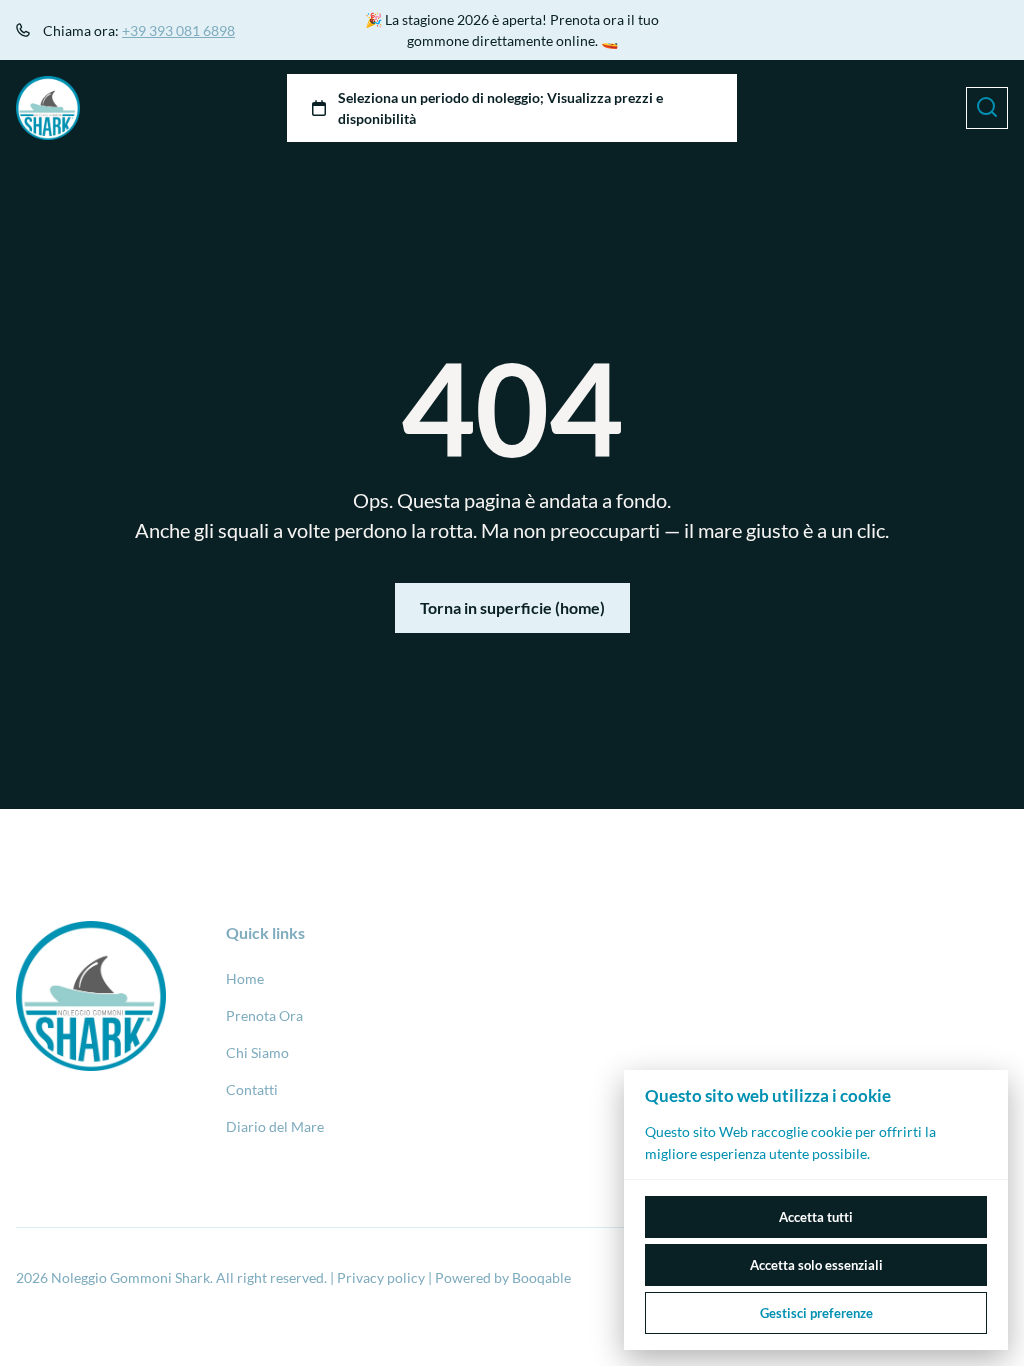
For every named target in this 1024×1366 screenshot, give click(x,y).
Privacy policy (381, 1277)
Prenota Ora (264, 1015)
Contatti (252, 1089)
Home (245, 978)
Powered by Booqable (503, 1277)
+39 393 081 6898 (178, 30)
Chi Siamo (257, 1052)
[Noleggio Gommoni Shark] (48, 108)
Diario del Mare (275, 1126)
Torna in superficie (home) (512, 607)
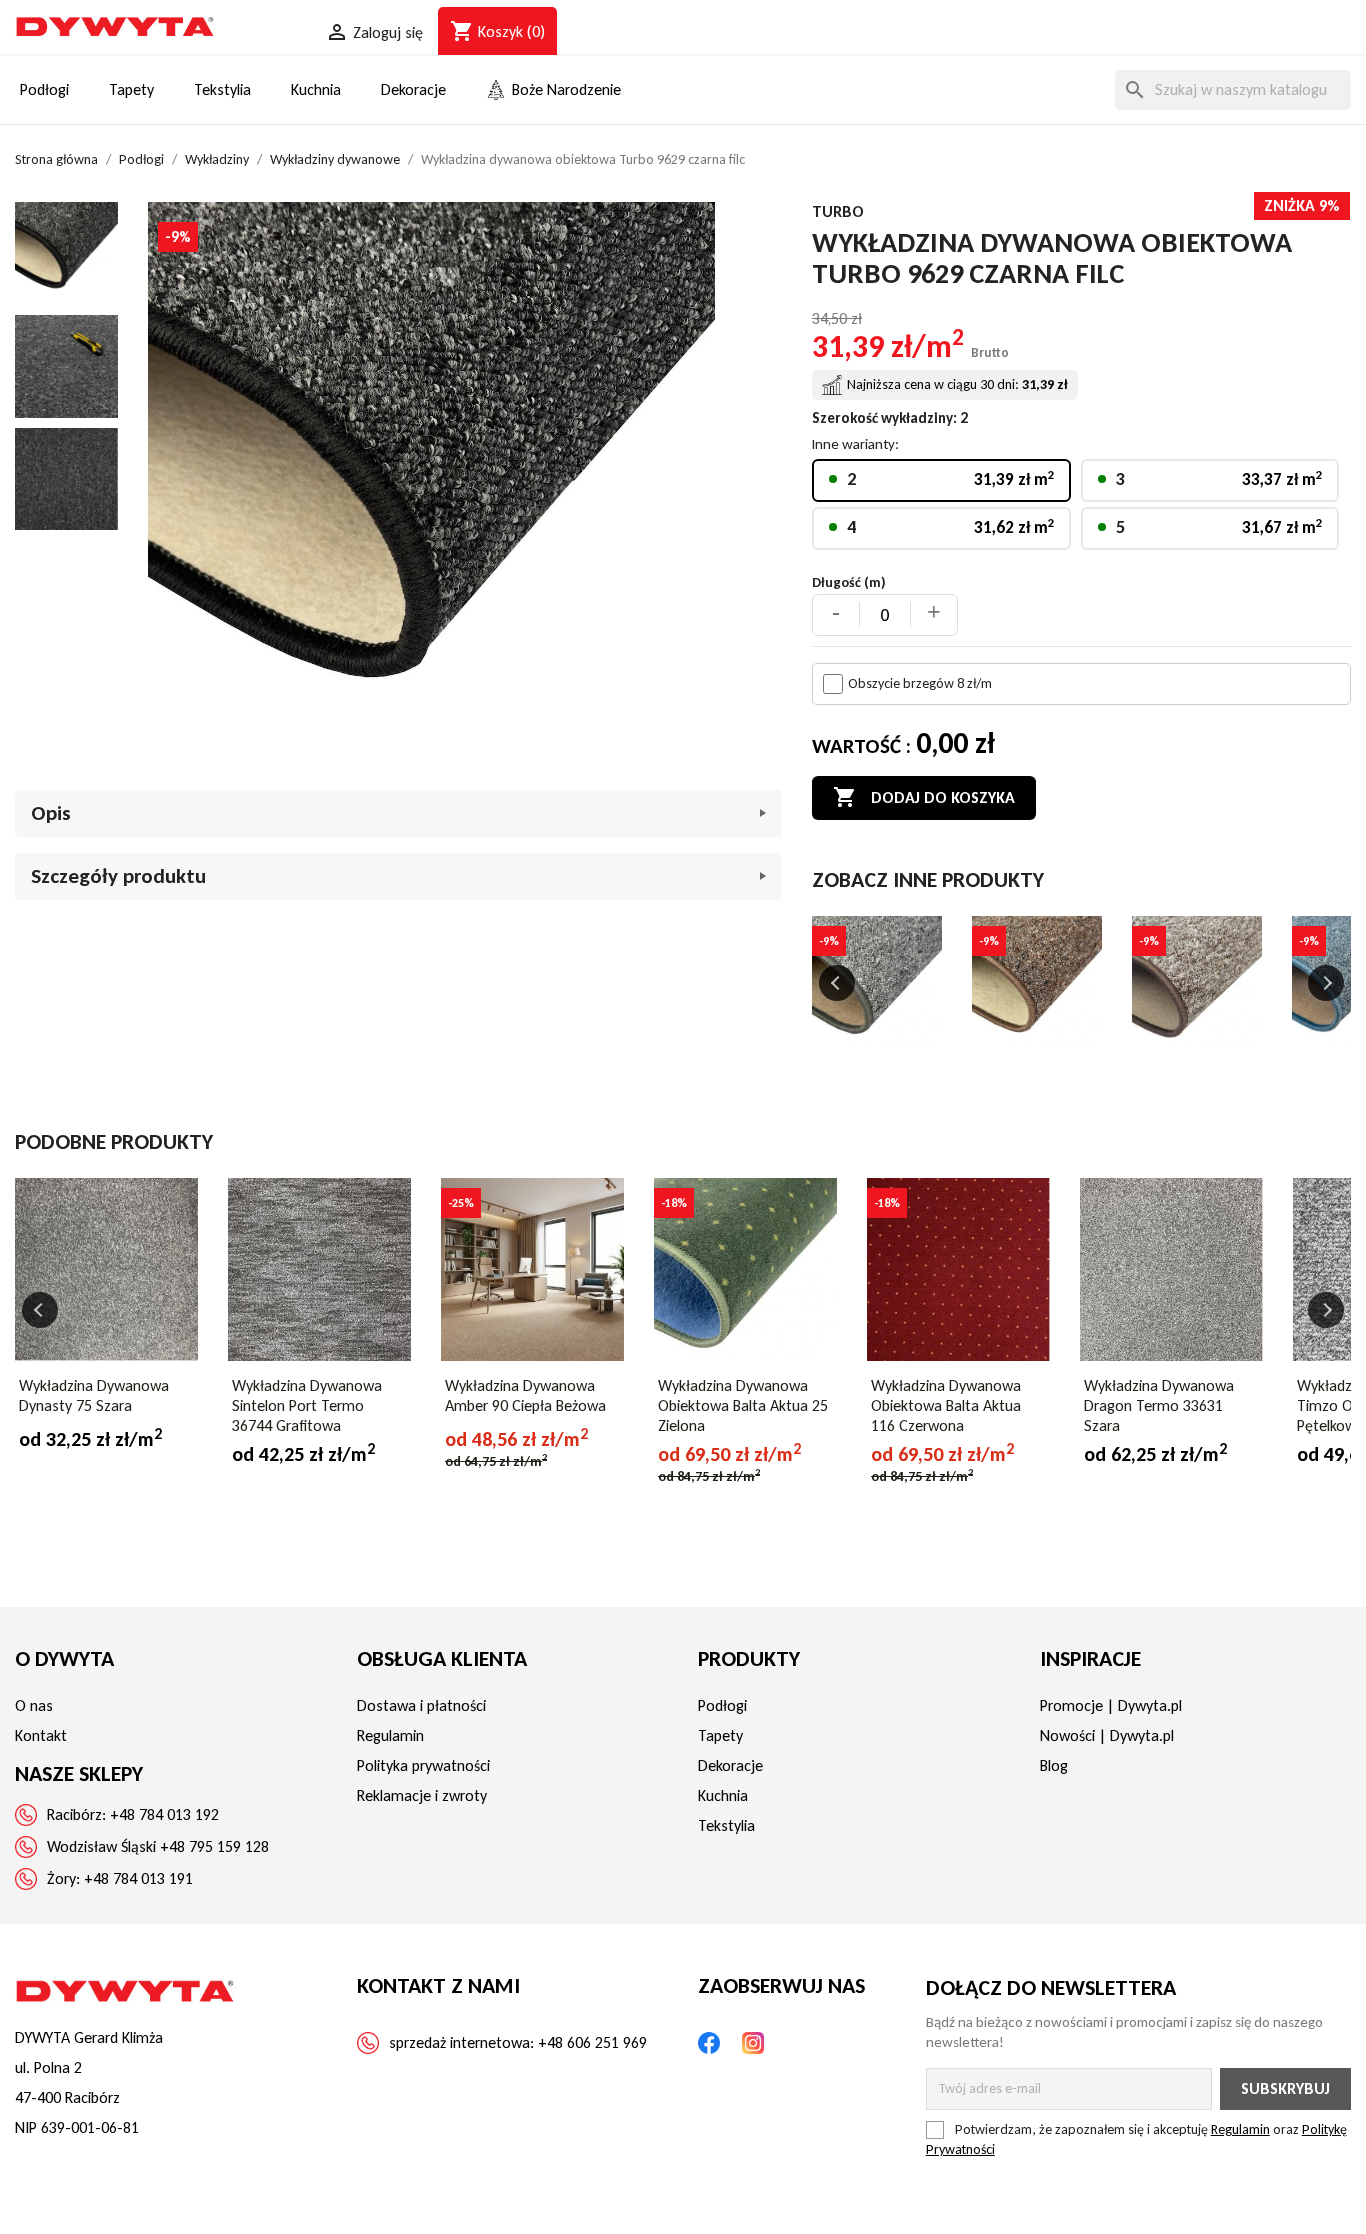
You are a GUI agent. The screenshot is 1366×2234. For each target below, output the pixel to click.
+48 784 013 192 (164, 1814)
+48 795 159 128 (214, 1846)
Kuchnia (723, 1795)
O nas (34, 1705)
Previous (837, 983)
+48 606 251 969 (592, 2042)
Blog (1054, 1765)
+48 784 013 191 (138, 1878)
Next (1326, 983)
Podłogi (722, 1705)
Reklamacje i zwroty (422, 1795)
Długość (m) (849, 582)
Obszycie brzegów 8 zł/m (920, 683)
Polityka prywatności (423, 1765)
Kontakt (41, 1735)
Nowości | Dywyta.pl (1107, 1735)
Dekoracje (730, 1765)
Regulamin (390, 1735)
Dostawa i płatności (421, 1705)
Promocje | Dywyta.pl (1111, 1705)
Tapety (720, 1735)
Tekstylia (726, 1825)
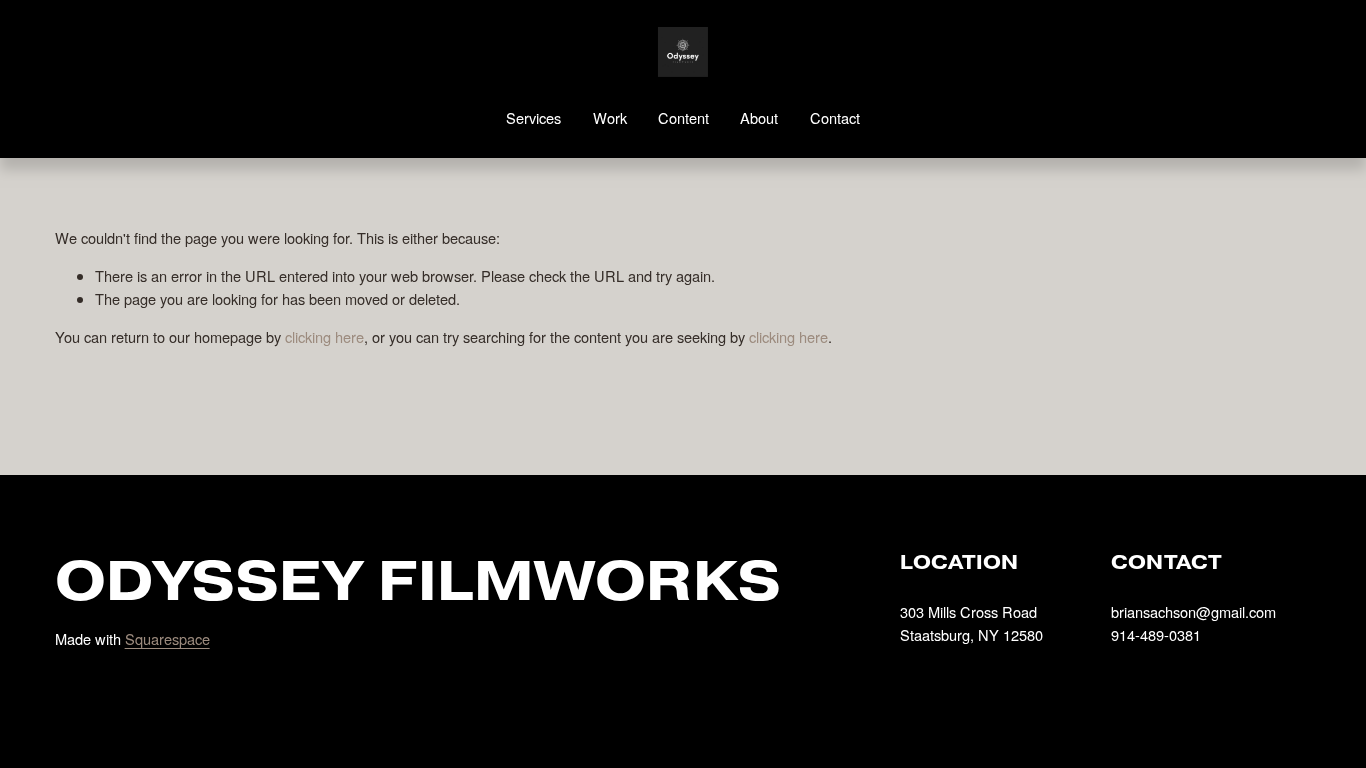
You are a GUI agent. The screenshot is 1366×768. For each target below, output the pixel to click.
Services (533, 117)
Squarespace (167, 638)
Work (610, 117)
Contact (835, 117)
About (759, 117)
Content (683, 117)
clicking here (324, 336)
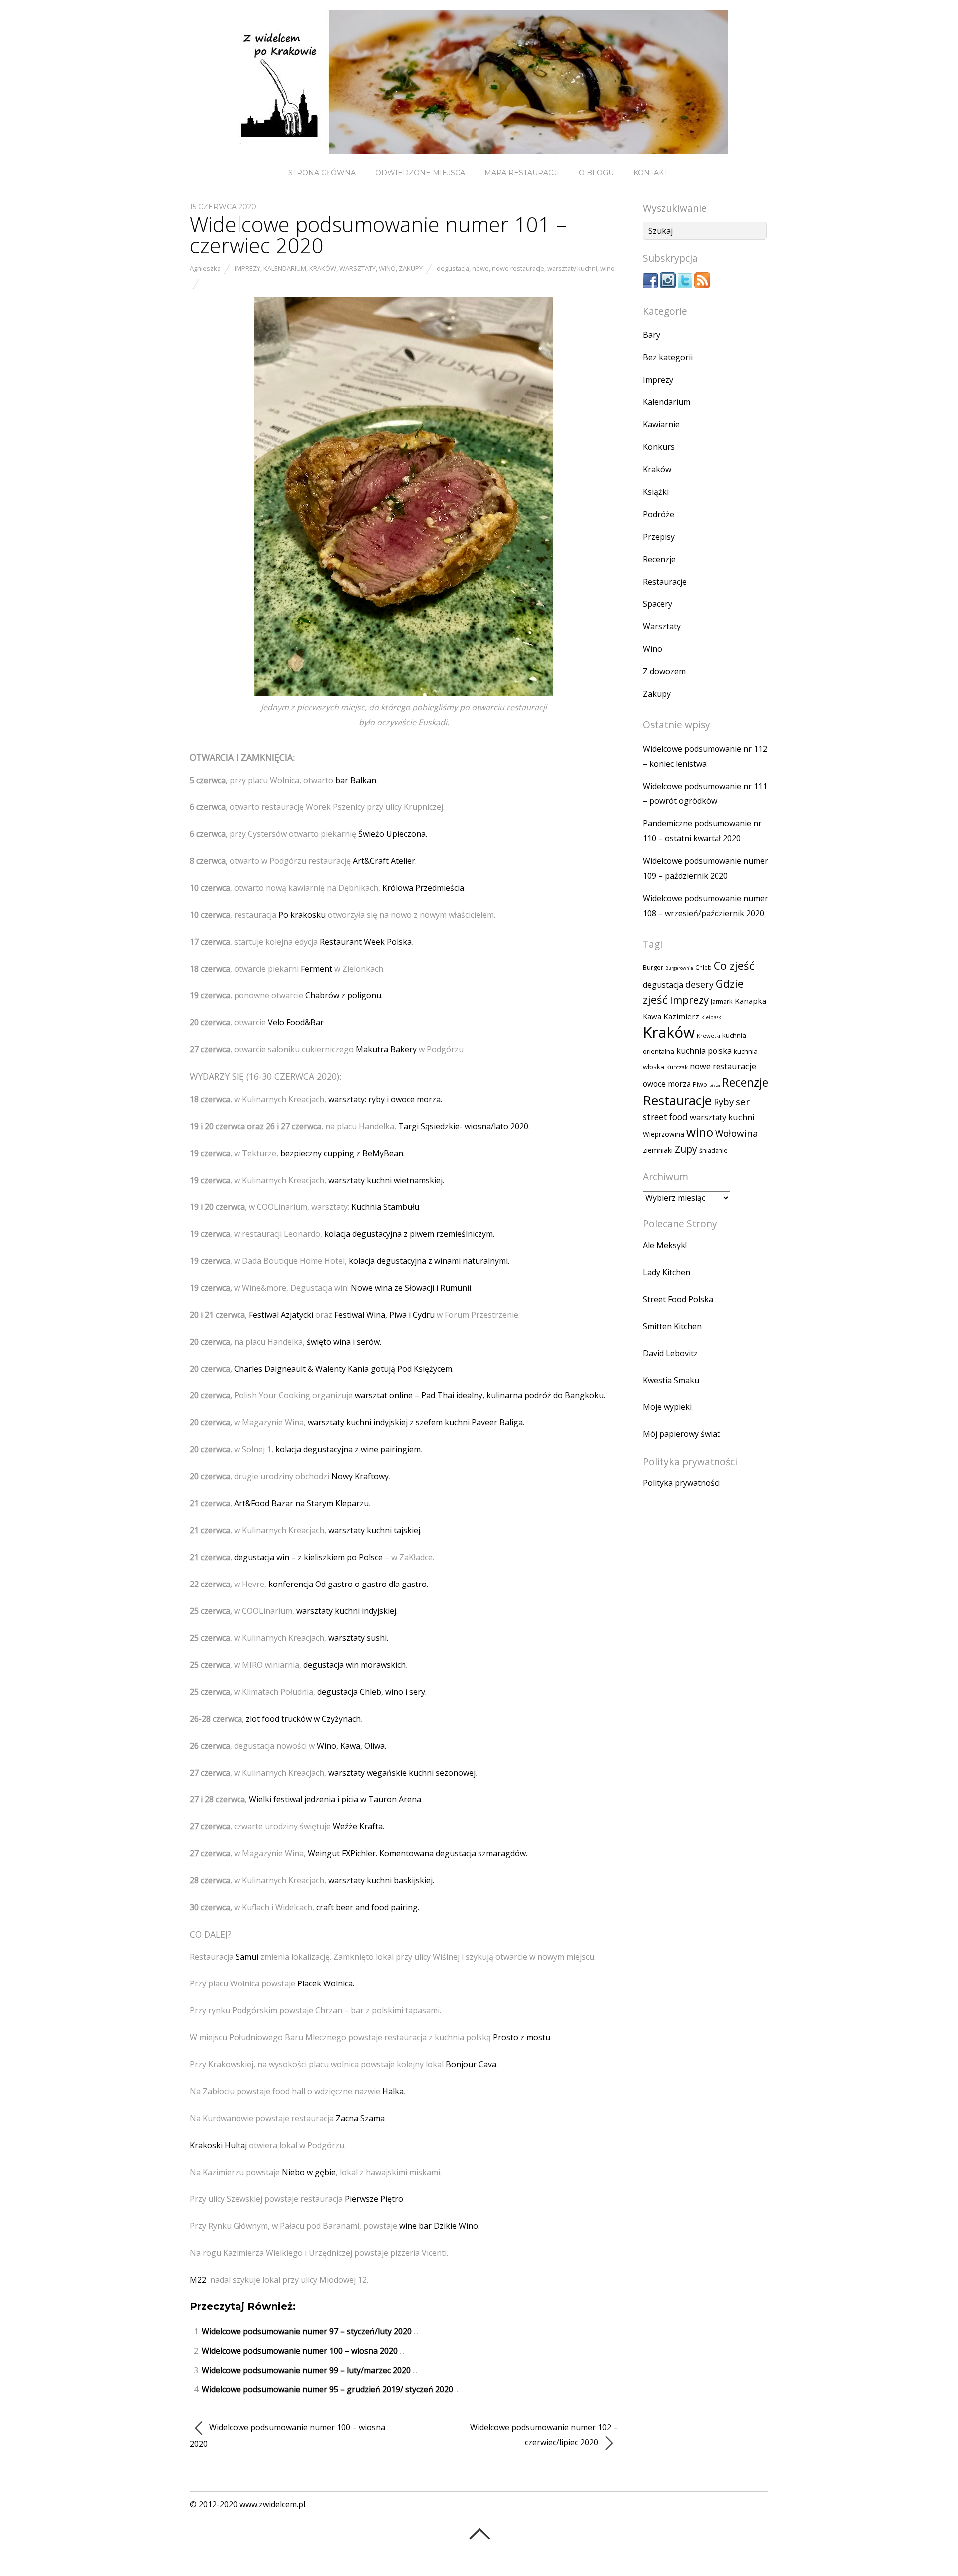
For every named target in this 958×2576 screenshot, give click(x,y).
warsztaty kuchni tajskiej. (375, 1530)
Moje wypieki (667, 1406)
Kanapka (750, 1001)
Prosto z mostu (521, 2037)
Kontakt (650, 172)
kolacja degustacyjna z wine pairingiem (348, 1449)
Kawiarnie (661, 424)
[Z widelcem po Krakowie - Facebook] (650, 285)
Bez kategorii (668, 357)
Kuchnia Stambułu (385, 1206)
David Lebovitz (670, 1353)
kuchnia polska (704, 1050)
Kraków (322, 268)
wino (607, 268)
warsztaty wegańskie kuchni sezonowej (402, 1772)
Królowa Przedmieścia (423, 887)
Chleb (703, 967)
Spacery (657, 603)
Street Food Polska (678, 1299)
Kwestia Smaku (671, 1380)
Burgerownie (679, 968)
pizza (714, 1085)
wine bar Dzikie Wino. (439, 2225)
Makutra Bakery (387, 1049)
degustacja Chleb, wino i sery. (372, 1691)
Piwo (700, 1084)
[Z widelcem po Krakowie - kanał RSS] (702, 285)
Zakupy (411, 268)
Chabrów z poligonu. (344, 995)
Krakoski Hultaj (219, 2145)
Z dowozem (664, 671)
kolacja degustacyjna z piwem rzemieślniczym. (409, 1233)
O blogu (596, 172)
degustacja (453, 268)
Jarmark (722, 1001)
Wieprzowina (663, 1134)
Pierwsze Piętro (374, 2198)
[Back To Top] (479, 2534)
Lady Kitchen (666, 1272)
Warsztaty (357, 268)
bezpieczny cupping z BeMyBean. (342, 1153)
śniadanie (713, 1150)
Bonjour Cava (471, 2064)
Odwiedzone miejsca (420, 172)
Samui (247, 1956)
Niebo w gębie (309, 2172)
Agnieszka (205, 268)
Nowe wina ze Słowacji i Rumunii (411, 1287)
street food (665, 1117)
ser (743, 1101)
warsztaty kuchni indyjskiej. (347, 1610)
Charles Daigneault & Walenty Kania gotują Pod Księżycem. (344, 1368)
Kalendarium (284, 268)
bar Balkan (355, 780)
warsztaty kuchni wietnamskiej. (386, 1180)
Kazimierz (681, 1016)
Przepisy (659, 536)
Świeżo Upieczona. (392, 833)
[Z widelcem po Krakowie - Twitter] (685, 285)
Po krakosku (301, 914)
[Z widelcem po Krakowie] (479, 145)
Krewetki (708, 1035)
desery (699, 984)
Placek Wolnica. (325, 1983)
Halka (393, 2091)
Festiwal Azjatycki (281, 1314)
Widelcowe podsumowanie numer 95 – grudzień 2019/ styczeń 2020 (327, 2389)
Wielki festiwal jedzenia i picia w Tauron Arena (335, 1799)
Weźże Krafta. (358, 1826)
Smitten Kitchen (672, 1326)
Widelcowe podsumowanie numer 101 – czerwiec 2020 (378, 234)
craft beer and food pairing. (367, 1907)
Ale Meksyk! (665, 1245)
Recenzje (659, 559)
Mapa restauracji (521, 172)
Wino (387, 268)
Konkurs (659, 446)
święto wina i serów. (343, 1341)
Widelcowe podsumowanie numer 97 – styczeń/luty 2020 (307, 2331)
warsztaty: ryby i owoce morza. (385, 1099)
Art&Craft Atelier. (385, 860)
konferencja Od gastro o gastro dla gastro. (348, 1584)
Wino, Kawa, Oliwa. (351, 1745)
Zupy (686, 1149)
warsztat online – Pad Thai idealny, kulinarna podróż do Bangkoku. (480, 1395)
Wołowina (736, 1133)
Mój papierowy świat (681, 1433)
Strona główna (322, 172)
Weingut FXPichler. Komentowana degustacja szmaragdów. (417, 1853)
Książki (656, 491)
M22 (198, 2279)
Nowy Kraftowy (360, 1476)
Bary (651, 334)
= = = = =
Would you quote everything above from the line containing "Spacery (657, 603)" down to the line containing "warsztaty kuchni wietnamskiej. (386, 1180)"? Include both of those lines and nothing else.

Spacery (657, 603)
Street Food Polska (678, 1299)
Kwestia Smaku (671, 1380)
Burgerownie (679, 968)
pizza (714, 1085)
wine bar Dzikie Wino. (439, 2225)
Makutra Bakery (387, 1049)
degustacja Chleb, wino i sery. (372, 1691)
Piwo (700, 1084)
[Z widelcem po Krakowie - kanał RSS] (702, 285)
Zakupy (411, 268)
Chabrów z poligonu. (344, 995)
Krakoski Hultaj (219, 2145)
Z dowozem (664, 671)
kolacja degustacyjna z piwem rzemieślniczym. (409, 1233)
O blogu (596, 172)
degustacja (453, 268)
Jarmark (722, 1001)
Wieprzowina (663, 1134)
Pierwsze Piętro (374, 2198)
[Back To Top] (479, 2534)
Lady Kitchen (666, 1272)
Warsztaty (357, 268)
bezpieczny cupping z BeMyBean. (342, 1153)
śniadanie (713, 1150)
Bonjour Cava (471, 2064)
Odwiedzone miejsca (420, 172)
Samui (247, 1956)
Niebo w gębie (309, 2172)
Agnieszka (205, 268)
Nowe wina ze Słowacji i Rumunii (411, 1287)
street food (665, 1117)
ser (743, 1101)
warsztaty kuchni indyjskiej. (347, 1610)
Charles Daigneault & Walenty Kania gotują Pod Księżycem. (344, 1368)
Kalendarium (284, 268)
bar Balkan (355, 780)
warsztaty kuchni wietnamskiej. (386, 1180)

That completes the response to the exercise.